Stocks closed mixed Monday, with Wall Street exhausted from last week's swoon and still nervous about losses at banks and elevated energy...

Share story

NEW YORK — Stocks closed mixed Monday, with Wall Street exhausted from last week’s swoon and still nervous about losses at banks and elevated energy costs.

The Dow Jones industrials rose 70.51 to 12,280.32 after Friday’s 395-point rout, which was the worst tumble on Wall Street in 15 months. During trading Monday, the blue-chip index rose more than 100 points, fell briefly into negative territory, and then rebounded again.

Microsoft, one of the 30 Dow stocks, added 22 cents to close at $27.71 a share. Boeing, also a Dow stock, gained 79 cents to $73.95.

Broader stock indicators finished mixed. The Standard & Poor’s 500 index rose 1.08 to 1,361.76, while the Nasdaq composite index fell 15.10 to 2,459.46.

“It’s hard for anyone to jump in whole hog after Friday,” said Thomas Lee, equities analyst at JPMorgan. Soaring energy prices, as well as a huge jump in the unemployment rate, sent the Dow Jones industrial average plunging Friday.

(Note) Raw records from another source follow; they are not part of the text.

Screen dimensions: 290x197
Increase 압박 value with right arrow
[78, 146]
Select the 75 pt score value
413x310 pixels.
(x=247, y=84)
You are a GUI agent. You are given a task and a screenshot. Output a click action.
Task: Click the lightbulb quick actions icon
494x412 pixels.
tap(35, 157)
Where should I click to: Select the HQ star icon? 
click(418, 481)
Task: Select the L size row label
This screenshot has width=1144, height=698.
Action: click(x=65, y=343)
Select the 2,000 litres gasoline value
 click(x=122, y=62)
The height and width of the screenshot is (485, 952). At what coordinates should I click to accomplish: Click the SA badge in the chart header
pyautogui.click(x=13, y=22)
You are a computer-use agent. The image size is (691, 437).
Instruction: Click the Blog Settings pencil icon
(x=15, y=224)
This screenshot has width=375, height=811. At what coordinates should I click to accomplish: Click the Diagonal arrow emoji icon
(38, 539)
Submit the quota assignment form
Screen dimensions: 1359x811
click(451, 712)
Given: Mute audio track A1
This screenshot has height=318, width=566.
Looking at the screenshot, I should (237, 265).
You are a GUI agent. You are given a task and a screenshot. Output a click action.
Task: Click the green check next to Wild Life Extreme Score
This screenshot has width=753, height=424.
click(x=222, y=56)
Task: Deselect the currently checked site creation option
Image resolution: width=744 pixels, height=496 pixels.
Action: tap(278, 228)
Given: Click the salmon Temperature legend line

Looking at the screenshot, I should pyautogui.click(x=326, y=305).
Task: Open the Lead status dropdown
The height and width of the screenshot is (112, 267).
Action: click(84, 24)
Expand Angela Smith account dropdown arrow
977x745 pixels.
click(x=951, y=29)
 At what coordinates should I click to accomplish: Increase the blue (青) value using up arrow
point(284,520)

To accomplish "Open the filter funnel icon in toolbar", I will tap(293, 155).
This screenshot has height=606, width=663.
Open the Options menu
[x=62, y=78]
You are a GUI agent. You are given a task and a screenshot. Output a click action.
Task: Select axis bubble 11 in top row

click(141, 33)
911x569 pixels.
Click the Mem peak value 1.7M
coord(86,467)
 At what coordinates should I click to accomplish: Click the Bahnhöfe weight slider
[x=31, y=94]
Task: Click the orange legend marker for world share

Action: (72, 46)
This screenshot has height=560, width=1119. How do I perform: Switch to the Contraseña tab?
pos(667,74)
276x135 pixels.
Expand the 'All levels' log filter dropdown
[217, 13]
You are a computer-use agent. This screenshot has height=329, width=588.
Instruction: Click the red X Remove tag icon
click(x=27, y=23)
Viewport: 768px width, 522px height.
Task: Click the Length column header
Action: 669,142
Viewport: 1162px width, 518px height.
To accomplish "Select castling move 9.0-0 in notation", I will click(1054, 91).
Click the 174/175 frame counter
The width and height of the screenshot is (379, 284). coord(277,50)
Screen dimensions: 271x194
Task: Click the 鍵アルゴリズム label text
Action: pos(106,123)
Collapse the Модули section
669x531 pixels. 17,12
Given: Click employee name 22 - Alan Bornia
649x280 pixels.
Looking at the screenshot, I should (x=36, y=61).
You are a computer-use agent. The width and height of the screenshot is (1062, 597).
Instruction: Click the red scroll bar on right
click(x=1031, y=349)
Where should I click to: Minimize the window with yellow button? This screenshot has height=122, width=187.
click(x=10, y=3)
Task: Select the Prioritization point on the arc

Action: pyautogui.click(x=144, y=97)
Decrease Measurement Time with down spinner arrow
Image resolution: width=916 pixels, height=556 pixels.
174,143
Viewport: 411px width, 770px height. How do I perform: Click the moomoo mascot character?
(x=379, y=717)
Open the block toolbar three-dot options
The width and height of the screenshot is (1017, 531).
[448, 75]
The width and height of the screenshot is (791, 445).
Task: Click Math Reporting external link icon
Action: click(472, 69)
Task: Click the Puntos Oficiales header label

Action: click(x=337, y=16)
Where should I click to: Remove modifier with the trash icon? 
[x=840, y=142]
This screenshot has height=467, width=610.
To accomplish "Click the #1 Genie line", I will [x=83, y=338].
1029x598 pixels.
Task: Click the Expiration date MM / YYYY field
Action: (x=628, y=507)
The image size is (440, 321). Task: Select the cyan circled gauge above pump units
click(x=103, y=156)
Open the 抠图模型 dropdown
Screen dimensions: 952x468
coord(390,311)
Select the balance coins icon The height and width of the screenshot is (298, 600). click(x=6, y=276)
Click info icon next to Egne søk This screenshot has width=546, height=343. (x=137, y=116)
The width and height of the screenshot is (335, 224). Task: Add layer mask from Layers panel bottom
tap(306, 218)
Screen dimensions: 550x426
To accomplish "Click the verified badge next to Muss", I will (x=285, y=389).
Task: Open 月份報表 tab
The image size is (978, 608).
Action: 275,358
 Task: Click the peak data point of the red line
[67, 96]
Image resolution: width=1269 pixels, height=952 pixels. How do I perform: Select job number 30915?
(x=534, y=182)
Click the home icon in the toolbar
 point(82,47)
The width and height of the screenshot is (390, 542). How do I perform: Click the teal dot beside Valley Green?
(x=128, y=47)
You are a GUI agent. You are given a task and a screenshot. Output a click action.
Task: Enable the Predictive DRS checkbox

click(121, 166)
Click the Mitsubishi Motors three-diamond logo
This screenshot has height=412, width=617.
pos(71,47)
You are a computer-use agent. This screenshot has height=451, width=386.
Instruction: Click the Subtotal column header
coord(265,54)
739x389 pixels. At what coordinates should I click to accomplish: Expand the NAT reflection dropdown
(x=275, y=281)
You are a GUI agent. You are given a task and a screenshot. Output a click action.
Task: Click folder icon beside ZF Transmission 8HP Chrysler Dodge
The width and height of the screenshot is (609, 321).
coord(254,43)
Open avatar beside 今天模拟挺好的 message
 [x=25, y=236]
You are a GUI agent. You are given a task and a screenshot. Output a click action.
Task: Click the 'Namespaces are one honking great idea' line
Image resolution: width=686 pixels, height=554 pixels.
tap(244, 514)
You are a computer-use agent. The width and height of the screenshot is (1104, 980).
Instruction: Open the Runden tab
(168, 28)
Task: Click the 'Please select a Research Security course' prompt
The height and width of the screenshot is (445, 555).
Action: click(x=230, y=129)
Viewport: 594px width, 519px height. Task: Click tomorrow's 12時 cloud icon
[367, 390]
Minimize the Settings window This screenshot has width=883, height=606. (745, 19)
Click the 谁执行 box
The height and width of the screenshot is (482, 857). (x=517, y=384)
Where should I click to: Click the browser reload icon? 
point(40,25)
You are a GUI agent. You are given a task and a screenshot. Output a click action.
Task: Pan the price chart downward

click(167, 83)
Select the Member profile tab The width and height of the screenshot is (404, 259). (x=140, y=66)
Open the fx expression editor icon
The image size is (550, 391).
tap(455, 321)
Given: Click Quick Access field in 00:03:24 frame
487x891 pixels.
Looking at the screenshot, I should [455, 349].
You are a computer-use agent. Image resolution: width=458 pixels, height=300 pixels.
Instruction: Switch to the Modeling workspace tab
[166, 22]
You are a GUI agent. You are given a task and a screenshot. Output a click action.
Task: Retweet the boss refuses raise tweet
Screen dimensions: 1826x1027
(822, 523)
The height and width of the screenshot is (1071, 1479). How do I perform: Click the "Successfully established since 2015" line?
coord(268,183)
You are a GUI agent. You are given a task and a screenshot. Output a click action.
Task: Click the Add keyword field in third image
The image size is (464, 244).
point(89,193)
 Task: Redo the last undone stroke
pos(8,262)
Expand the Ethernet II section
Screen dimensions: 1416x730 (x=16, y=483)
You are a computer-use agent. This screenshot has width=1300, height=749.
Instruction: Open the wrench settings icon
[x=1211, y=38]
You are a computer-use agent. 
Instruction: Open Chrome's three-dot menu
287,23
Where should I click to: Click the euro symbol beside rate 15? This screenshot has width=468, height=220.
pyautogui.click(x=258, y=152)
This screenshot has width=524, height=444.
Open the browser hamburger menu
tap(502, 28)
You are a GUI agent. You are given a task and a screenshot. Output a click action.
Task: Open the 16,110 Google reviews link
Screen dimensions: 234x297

“I think everyone’s going to watch oil, and I think it’s going to paralyze us for a while,” Lee said.

Crude prices dipped about $4 to below $135 a barrel on the New York Mercantile Exchange Monday, but only after Friday’s $11-a-barrel surge to a record. With U.S. gasoline topping $4 a gallon, consumers’ ballooning energy bills could force them to keep paring back spending on other items.

The financial sector was particularly weak Monday, after Lehman Brothers posted an unexpectedly large quarterly loss of $2.8 billion — the investment bank’s first since it spun off from American Express in 1994. The poor performance added to uncertainty about how long it will take the ailing financial sector to recover from the mortgage market’s near collapse.

“The financials are a key factor in today’s market,” said Anthony Conroy, managing director and head trader for BNY ConvergEx Group. “It almost seems we’re stuck in this range, trying to figure out when the end of this whole financial crisis is over.”